Data section:
- Opening Delimiter -
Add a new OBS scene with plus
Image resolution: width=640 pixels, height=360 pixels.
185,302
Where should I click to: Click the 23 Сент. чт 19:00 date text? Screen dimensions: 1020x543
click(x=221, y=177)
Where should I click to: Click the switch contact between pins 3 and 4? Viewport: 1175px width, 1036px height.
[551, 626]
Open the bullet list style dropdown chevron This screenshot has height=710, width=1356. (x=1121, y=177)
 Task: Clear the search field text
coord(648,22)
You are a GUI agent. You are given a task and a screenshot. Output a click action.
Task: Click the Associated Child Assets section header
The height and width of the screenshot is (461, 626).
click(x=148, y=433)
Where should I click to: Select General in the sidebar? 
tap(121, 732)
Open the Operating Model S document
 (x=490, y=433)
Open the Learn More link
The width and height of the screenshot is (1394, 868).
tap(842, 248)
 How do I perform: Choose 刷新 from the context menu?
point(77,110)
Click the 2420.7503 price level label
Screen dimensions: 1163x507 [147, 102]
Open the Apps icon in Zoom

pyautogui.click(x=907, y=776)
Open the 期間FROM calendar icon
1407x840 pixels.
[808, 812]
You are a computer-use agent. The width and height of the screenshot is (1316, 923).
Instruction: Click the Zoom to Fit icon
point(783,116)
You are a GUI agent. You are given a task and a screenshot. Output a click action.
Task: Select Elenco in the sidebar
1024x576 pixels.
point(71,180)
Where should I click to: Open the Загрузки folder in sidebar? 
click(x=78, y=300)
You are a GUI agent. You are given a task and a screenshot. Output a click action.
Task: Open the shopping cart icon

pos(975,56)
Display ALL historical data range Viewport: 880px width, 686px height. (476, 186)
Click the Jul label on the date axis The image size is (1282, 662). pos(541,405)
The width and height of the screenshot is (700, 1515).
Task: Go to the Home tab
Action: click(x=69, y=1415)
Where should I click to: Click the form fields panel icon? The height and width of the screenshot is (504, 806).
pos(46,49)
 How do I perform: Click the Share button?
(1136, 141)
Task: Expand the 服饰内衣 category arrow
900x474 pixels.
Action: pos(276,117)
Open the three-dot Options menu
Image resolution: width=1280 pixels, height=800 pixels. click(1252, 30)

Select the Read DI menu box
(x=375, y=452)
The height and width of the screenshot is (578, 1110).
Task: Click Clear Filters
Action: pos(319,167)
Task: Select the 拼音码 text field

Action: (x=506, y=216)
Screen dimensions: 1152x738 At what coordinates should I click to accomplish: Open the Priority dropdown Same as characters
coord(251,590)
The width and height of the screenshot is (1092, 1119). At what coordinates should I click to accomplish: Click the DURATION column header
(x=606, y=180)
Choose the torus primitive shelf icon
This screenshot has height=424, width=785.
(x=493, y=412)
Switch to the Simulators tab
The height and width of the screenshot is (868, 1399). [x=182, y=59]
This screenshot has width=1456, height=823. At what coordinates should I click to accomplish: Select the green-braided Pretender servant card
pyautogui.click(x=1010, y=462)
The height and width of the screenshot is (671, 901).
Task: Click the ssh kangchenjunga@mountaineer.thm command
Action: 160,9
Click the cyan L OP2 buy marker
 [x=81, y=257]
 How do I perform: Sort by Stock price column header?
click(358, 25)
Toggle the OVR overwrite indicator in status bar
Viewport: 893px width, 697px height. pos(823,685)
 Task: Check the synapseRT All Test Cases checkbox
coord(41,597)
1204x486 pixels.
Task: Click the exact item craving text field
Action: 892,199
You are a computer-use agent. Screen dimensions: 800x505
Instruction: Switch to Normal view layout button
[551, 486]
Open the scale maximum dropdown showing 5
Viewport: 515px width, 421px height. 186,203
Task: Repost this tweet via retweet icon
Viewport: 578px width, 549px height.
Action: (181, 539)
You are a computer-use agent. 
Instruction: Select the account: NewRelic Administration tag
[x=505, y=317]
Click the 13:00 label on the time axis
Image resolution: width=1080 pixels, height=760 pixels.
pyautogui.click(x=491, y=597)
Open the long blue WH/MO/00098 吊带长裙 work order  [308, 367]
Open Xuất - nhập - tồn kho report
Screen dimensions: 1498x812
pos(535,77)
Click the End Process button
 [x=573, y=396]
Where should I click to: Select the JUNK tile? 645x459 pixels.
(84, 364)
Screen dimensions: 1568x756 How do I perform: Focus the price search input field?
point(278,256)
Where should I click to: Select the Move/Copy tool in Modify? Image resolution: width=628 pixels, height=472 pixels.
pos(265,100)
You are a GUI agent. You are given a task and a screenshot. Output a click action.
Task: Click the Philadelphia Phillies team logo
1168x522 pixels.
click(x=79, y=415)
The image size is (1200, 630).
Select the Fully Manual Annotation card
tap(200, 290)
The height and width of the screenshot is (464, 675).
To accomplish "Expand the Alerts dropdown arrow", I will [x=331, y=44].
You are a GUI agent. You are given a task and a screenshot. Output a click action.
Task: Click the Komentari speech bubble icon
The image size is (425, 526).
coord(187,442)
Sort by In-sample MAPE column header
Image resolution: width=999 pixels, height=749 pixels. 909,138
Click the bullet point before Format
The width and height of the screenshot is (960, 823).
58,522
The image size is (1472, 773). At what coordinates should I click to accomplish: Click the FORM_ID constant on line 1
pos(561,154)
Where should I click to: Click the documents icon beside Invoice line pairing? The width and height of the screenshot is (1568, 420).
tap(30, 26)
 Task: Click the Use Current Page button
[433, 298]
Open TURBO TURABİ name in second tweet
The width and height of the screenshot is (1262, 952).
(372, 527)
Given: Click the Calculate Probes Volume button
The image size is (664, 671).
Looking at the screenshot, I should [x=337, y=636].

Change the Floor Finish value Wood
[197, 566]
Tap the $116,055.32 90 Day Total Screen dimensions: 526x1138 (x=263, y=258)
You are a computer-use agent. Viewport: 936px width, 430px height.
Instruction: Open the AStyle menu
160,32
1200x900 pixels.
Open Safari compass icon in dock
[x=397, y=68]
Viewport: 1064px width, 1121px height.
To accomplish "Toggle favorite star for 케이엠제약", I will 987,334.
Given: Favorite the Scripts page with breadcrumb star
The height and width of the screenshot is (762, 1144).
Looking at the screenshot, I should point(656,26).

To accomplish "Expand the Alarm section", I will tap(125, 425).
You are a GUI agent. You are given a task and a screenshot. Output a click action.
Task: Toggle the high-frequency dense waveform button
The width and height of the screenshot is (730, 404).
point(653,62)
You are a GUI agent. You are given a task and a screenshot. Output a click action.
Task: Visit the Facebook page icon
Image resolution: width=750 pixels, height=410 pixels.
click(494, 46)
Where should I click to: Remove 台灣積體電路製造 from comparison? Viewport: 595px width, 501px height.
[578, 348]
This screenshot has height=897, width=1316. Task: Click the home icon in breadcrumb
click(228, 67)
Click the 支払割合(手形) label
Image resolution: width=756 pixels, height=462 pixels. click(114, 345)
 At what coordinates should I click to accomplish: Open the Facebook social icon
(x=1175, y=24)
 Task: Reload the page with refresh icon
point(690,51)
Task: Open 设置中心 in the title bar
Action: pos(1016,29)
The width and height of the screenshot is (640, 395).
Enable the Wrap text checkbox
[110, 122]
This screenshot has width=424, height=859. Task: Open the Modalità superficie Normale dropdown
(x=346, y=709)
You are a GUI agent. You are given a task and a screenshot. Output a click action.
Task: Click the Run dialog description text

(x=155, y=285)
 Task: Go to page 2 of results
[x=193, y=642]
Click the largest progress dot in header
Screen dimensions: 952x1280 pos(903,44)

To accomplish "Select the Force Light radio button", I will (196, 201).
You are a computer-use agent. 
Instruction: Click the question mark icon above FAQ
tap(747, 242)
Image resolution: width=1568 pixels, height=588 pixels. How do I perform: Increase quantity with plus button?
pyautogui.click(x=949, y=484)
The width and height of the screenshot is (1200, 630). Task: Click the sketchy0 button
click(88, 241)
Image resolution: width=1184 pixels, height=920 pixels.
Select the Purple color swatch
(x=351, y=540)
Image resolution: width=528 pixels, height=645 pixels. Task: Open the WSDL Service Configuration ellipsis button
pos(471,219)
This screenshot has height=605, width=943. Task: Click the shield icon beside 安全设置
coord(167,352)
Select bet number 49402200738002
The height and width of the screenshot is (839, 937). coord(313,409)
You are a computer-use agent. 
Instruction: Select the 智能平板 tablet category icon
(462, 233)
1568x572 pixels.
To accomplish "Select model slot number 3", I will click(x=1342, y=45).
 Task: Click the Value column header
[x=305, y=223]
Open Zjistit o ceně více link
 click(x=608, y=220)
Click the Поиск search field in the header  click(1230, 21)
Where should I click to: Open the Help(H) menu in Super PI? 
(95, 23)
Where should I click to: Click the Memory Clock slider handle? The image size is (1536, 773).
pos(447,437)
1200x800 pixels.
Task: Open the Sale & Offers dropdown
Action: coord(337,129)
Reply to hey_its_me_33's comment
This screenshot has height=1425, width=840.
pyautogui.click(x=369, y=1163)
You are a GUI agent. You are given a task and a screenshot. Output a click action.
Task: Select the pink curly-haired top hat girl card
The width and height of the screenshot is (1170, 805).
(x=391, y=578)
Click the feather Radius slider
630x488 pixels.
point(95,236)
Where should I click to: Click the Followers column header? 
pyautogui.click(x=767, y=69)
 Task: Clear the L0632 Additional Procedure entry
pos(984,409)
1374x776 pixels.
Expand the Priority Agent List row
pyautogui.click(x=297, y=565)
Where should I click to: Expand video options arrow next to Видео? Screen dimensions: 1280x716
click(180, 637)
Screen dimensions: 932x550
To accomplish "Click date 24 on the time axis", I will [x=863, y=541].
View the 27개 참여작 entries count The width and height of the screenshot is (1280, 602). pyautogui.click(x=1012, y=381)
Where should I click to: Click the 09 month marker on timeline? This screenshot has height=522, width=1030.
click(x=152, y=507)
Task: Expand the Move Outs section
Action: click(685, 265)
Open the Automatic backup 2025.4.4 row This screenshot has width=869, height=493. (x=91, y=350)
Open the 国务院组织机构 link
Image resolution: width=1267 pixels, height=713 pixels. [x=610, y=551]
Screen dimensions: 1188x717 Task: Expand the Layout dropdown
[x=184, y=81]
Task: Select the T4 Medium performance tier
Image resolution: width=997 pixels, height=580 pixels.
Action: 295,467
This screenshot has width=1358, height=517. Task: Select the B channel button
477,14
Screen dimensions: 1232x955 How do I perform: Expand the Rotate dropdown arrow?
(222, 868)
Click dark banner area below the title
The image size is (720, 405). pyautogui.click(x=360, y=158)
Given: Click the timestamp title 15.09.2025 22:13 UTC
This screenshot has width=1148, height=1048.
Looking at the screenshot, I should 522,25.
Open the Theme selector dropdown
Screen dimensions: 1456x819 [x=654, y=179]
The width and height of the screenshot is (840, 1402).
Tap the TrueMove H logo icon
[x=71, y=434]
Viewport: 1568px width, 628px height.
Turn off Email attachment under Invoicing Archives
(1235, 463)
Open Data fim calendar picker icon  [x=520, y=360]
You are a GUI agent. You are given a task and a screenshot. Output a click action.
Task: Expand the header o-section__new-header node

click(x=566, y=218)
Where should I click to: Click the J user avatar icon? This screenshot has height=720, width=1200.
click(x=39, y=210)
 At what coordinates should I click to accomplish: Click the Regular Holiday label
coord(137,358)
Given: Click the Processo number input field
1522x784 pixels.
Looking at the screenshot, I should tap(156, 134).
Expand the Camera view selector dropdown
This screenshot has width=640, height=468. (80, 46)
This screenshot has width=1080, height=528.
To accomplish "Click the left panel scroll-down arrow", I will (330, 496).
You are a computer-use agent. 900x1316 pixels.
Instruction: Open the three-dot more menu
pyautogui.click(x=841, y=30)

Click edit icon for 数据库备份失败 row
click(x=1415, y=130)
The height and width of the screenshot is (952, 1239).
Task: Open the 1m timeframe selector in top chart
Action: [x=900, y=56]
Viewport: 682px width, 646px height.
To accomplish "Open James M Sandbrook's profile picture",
- Closing Delimiter -
Description of the task:
Please return every line of the records above that contains the word "will".

Answer to this exercise:
To accomplish "Expand the Alerts dropdown arrow", I will [x=331, y=44].
To accomplish "Toggle favorite star for 케이엠제약", I will 987,334.
To accomplish "Expand the Alarm section", I will tap(125, 425).
To accomplish "Select the Force Light radio button", I will (196, 201).
To accomplish "Select model slot number 3", I will click(x=1342, y=45).
To accomplish "Click date 24 on the time axis", I will [x=863, y=541].
To accomplish "Click the left panel scroll-down arrow", I will (330, 496).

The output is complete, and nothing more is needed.